Occasionally, reports of what some schools say to their students frustrate me (girls being told they are too bright to be engineers, for example). But I can empathise. Leaders and teachers make an enormous emotional investment in their institutions and are understandably convinced that students will benefit from remaining in them.
One of my jobs is to persuade those leaders that we are not a threat; rather we are a partner to local schools. It’s a job my fellow UTC principals have had to do across the country, and a successful model of partnership is emerging.
The right fit
The first task is to make clear that UTCs are built on a bespoke model that meets the needs of some students exactly. But they are not right for everyone. We are not a “rival” school; we do things differently. South Wiltshire UTC is backed by the University of Southampton and some of the area’s best employers.

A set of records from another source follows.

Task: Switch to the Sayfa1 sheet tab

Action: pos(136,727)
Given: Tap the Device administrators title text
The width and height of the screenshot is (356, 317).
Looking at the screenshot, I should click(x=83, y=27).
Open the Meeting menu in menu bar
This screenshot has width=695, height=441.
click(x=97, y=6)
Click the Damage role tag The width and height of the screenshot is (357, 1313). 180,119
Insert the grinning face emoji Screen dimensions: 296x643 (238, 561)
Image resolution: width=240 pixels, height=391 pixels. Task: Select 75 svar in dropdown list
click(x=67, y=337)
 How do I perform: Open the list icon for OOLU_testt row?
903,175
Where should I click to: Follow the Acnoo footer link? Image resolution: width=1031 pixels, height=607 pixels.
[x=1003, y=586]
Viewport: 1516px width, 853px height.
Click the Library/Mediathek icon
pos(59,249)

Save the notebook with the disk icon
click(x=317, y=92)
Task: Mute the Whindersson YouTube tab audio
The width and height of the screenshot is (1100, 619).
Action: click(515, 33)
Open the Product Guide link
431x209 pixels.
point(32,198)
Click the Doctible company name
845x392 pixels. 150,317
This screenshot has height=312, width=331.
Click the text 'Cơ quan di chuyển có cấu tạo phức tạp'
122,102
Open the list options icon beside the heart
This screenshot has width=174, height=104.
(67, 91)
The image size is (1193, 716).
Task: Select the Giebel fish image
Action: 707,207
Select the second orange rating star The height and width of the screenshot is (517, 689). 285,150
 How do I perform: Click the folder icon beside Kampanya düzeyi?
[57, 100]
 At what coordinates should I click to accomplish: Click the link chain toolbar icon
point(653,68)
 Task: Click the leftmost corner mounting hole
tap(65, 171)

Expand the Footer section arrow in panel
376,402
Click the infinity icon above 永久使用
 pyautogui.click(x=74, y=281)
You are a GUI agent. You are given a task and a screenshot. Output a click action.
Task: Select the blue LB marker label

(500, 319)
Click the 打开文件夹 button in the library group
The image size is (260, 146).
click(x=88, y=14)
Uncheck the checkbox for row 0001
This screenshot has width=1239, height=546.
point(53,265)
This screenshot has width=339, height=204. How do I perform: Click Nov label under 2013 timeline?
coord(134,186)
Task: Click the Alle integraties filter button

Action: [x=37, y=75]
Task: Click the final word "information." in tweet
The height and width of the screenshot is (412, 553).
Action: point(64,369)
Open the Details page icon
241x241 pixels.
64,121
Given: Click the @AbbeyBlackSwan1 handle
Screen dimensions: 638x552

Our partners are actively involved in students’ day-to-day learning. They set practical business challenges, provide guest lecturers and mentors, coach students during practical work, run competitions and provide students with work placements.
Our biologists will meet specialists who train Ebola nurses; they will build an unmanned air vehicle when they study the biology of flight. Our engineers will meet experts who redesigned troop carriers to counter improvised explosive devices; they will be mentored by apprentices who are responsible for keeping jet aircraft safe.
This will happen as they work to achieve recognised qualifications. Our key stage 4 students will study a full set of GCSEs and technical qualifications that satisfy Progress 8 and could lead to an English Baccalaureate. Our sixth-formers will take A-levels and level 3 technical awards, yet will learn through live project briefs. Many will take an extended project qualification that is mentored by an employer.
To some students, this sounds like the sort of learning they are desperate for, even when they are already progressing well. “Some” is important here. The UTC is perfect for some learners but not for everyone. This is nothing to do with academic ability; it’s to do with self-aware and empowered students deciding that they are ready to progress towards their eventual careers.
Mapping out a career path
The second task for UTC principals is to give credit to the teachers who have brought them to this point. We have put together a fantastic curriculum for our students, but the courage and commitment that it takes for students to make the leap to a UTC were developed in their former schools. Our partner schools should be extremely proud of a 14-year-old who knows the broad career path they want and has the guts to go for it.
The third task for UTCs is to prove the benefit we can bring to the family of schools in our area. Our teaching staff are all qualified and many bring real expertise from outside teaching – for example in applied psychology, Formula 1 engineering, armed forces training and applied electronics.
Our numerous employer partners are delighted to help establish the next generation of scientists and engineers, and we want to work with subject specialists across our area to spread applied learning. Within a month of opening, we will host an employer-led event for local schools with the aim of encouraging girls to consider technology-based careers.
If we can get to a point where South Wiltshire UTC is seen as a specialist resource for the whole area – and where local schools celebrate students who progress to our UTC – I will know we have got it right. But that could take a year or two.
Gordon Aitken is principal of South Wiltshire UTC
What is a UTC?
University technical colleges are technical secondary schools for 14- to 18-year-olds. They offer a broad curriculum that combines an academic education with technical and practical learning.
UTCs teach one or more technical specialisms that address skills shortages in a particular region. These include engineering, manufacturing, life sciences, product design, digital technologies and the built environment.